┏━━

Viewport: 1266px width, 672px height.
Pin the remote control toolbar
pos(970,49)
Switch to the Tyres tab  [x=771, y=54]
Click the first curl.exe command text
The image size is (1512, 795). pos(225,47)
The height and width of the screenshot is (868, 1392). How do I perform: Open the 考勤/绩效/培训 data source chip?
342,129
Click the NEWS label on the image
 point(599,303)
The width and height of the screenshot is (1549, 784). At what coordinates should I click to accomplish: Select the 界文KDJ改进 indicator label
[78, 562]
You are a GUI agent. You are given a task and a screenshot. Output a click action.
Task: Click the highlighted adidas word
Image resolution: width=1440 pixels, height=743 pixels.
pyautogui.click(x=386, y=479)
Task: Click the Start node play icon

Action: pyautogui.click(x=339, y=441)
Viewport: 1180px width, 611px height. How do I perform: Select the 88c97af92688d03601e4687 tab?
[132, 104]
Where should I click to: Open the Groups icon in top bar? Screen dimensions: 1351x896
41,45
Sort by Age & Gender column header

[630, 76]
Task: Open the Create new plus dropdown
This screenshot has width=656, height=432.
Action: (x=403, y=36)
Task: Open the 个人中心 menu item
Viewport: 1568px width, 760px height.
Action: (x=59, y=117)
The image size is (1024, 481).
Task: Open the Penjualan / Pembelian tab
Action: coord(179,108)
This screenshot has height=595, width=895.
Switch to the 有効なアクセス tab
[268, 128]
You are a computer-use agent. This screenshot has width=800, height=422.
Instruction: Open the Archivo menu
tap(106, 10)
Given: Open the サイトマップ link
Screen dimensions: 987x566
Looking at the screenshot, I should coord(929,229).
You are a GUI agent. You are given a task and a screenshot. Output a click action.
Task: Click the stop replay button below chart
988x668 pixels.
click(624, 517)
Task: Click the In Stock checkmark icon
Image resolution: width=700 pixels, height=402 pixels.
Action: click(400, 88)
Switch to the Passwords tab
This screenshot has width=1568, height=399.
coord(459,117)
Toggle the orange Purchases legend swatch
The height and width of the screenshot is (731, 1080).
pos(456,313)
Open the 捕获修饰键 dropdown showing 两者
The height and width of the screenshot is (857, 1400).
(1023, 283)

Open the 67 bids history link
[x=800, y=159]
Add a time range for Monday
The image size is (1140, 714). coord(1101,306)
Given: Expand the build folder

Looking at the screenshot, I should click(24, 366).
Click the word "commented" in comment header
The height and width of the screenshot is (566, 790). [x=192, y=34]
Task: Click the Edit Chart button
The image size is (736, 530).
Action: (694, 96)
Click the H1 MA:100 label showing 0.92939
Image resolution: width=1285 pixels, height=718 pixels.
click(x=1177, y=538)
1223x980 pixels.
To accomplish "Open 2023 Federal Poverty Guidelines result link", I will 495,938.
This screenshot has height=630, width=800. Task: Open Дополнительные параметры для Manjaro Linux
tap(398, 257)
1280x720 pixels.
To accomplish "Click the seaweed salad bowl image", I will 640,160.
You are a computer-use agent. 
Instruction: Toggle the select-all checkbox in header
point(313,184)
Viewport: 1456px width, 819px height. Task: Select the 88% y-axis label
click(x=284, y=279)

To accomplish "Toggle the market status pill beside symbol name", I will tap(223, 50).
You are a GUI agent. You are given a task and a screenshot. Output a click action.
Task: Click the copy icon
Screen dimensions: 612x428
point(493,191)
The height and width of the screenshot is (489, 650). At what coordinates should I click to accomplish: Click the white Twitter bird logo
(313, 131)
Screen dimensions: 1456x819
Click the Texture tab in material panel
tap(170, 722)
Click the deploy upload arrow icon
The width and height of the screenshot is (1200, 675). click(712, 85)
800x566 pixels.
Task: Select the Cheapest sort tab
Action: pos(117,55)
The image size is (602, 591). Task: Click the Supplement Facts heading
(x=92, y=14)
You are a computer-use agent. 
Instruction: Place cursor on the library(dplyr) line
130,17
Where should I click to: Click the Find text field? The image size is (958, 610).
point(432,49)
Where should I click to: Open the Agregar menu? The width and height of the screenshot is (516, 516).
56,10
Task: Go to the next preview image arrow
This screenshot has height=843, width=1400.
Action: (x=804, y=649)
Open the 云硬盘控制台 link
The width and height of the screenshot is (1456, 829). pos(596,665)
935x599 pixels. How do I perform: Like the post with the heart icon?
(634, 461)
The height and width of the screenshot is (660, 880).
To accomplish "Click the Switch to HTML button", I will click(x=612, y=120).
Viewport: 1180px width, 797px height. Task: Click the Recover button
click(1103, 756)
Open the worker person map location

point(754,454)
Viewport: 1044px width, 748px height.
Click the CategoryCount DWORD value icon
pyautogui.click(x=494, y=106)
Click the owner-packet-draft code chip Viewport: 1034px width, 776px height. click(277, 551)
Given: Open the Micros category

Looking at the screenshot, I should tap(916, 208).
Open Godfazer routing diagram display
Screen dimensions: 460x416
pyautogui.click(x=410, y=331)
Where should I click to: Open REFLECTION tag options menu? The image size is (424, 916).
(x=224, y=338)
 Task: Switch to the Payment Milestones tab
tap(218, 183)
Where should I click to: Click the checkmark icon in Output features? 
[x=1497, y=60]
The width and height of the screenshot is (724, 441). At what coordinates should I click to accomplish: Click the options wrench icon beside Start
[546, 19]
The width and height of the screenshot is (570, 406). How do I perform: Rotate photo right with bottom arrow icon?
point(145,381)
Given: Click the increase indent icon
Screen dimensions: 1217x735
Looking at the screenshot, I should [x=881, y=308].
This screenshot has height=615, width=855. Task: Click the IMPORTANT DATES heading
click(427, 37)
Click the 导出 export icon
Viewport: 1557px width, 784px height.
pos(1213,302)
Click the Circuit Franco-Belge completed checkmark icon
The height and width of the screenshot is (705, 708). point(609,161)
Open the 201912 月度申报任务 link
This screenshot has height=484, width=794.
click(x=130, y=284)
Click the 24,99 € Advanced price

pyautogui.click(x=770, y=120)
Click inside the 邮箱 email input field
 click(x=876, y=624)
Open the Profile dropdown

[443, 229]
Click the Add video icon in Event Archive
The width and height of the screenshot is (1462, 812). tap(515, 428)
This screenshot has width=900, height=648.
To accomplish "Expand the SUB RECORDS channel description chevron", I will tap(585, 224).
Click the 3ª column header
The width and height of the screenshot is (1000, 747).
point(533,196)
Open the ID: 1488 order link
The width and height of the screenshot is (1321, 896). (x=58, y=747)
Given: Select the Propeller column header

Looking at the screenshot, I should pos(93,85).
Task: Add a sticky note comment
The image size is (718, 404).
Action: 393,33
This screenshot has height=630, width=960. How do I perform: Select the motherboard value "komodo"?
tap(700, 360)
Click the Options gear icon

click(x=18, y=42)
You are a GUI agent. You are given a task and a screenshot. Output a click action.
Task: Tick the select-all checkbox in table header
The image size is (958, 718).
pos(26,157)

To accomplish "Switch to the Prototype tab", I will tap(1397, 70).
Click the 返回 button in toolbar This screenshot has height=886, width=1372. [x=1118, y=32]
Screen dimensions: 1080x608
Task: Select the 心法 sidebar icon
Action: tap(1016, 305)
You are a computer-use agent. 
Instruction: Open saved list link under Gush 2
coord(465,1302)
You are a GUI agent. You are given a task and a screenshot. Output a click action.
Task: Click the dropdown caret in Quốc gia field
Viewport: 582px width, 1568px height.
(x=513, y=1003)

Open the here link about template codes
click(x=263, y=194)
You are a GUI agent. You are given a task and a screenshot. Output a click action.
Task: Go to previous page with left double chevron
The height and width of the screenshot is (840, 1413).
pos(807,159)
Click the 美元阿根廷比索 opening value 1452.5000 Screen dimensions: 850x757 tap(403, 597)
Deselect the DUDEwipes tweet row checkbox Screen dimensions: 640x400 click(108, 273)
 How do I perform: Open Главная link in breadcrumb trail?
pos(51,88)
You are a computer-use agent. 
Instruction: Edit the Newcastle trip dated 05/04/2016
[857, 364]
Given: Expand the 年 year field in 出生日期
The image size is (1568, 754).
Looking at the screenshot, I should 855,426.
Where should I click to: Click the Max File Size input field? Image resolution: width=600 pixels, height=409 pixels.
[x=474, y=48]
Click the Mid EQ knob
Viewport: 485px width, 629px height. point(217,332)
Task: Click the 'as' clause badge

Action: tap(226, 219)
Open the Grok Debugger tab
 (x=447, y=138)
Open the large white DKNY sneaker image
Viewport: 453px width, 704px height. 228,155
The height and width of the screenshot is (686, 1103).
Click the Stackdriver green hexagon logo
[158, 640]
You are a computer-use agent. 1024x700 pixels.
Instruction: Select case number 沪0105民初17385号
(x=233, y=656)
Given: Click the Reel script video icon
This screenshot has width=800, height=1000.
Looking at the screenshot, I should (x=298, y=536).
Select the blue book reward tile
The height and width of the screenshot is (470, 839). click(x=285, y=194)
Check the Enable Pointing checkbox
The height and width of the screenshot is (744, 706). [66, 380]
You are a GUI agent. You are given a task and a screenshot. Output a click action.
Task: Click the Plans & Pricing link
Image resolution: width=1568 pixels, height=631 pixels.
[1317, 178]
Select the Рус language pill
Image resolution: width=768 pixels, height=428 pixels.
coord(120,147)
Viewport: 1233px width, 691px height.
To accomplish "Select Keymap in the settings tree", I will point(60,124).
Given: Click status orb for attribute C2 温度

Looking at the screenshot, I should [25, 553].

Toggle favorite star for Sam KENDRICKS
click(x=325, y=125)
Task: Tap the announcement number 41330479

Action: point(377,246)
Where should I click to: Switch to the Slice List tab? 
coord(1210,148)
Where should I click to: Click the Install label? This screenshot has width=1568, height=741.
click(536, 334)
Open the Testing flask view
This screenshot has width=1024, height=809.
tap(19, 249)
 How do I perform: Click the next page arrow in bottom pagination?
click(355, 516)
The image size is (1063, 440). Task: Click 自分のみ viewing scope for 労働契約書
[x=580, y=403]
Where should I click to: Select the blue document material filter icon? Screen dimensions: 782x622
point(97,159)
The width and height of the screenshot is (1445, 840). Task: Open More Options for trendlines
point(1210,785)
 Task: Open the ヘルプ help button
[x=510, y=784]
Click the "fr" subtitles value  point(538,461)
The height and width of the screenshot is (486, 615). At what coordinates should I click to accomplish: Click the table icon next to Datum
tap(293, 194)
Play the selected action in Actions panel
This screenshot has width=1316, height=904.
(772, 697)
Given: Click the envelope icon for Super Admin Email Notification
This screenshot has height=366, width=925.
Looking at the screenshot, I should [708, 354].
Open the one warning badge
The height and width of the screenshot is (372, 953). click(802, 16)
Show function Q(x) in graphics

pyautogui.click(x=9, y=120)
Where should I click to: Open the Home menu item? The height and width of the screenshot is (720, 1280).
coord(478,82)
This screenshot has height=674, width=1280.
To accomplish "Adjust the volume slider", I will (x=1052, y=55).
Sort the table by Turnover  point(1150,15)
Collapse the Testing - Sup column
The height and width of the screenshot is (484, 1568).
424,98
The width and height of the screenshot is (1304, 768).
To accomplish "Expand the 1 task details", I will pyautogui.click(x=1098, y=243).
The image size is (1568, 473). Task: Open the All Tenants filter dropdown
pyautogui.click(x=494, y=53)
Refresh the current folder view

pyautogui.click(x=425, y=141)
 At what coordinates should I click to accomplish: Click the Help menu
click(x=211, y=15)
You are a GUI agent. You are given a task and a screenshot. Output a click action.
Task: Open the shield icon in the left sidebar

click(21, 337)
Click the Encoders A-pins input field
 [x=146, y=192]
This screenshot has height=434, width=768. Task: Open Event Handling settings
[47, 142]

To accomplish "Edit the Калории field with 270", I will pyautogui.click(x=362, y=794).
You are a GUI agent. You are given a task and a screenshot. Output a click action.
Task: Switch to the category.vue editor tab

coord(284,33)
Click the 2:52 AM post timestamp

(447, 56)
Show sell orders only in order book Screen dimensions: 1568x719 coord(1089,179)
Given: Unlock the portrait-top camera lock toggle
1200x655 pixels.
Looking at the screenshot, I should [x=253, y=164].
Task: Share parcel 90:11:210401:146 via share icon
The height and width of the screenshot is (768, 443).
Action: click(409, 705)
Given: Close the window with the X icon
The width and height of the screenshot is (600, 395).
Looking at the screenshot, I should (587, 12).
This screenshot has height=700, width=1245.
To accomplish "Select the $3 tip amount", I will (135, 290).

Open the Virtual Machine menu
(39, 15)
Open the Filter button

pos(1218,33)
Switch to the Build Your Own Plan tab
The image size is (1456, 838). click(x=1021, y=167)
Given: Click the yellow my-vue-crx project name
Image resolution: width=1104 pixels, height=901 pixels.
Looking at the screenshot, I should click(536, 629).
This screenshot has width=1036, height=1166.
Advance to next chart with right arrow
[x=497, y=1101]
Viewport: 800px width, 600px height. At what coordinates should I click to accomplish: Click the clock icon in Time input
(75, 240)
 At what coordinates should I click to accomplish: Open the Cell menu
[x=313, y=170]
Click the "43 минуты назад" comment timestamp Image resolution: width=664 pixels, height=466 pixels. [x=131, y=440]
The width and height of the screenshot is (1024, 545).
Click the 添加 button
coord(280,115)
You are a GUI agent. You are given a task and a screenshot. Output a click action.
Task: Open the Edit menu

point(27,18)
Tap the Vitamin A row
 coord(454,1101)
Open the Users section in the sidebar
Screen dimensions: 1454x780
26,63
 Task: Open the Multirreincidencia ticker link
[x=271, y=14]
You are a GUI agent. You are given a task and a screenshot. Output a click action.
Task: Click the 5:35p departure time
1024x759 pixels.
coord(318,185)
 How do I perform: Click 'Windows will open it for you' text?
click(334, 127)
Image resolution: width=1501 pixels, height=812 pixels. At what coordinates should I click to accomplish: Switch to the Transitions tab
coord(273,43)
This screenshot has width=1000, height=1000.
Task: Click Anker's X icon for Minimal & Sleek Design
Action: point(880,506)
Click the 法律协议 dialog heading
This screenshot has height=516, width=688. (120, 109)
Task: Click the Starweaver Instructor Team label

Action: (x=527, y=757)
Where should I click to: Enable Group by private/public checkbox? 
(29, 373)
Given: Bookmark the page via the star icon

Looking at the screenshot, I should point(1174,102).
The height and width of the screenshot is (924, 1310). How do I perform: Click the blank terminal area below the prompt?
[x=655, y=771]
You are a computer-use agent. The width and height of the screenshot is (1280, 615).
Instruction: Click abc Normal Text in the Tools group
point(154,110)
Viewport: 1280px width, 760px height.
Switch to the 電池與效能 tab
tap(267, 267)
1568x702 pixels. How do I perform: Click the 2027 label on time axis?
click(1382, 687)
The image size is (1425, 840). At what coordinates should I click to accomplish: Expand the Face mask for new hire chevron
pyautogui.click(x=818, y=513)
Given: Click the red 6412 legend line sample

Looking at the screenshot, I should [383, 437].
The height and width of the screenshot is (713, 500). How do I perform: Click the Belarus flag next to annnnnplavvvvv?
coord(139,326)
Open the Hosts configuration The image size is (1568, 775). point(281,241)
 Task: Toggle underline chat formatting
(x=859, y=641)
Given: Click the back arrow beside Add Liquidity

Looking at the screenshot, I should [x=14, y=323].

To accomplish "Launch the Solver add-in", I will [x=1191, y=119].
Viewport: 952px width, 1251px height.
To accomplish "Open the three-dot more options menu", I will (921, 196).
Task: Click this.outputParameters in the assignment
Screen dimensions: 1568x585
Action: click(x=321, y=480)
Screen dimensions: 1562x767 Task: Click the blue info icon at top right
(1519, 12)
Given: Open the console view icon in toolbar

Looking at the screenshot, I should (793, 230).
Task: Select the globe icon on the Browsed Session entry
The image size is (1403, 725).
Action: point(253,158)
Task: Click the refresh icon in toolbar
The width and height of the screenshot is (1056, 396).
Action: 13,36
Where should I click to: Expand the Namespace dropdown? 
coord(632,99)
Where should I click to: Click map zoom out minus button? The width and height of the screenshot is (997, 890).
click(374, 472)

┗━━

Task instructions: Please write out the entries from the line with "Viewport: 1456px width, 819px" to the line with "Click the owner-packet-draft", including both of those lines.

Exercise answer:
Viewport: 1456px width, 819px height. Task: Select the 88% y-axis label
click(x=284, y=279)

To accomplish "Toggle the market status pill beside symbol name", I will tap(223, 50).
You are a GUI agent. You are given a task and a screenshot. Output a click action.
Task: Click the copy icon
Screen dimensions: 612x428
point(493,191)
The height and width of the screenshot is (489, 650). At what coordinates should I click to accomplish: Click the white Twitter bird logo
(313, 131)
Screen dimensions: 1456x819
Click the Texture tab in material panel
tap(170, 722)
Click the deploy upload arrow icon
The width and height of the screenshot is (1200, 675). click(712, 85)
800x566 pixels.
Task: Select the Cheapest sort tab
Action: pos(117,55)
The image size is (602, 591). Task: Click the Supplement Facts heading
(x=92, y=14)
You are a computer-use agent. 
Instruction: Place cursor on the library(dplyr) line
130,17
Where should I click to: Click the Find text field? The image size is (958, 610).
point(432,49)
Where should I click to: Open the Agregar menu? The width and height of the screenshot is (516, 516).
56,10
Task: Go to the next preview image arrow
This screenshot has height=843, width=1400.
Action: (x=804, y=649)
Open the 云硬盘控制台 link
The width and height of the screenshot is (1456, 829). pos(596,665)
935x599 pixels. How do I perform: Like the post with the heart icon?
(634, 461)
The height and width of the screenshot is (660, 880).
To accomplish "Click the Switch to HTML button", I will click(x=612, y=120).
Viewport: 1180px width, 797px height. Task: Click the Recover button
click(1103, 756)
Open the worker person map location

point(754,454)
Viewport: 1044px width, 748px height.
Click the CategoryCount DWORD value icon
pyautogui.click(x=494, y=106)
Click the owner-packet-draft code chip Viewport: 1034px width, 776px height. click(277, 551)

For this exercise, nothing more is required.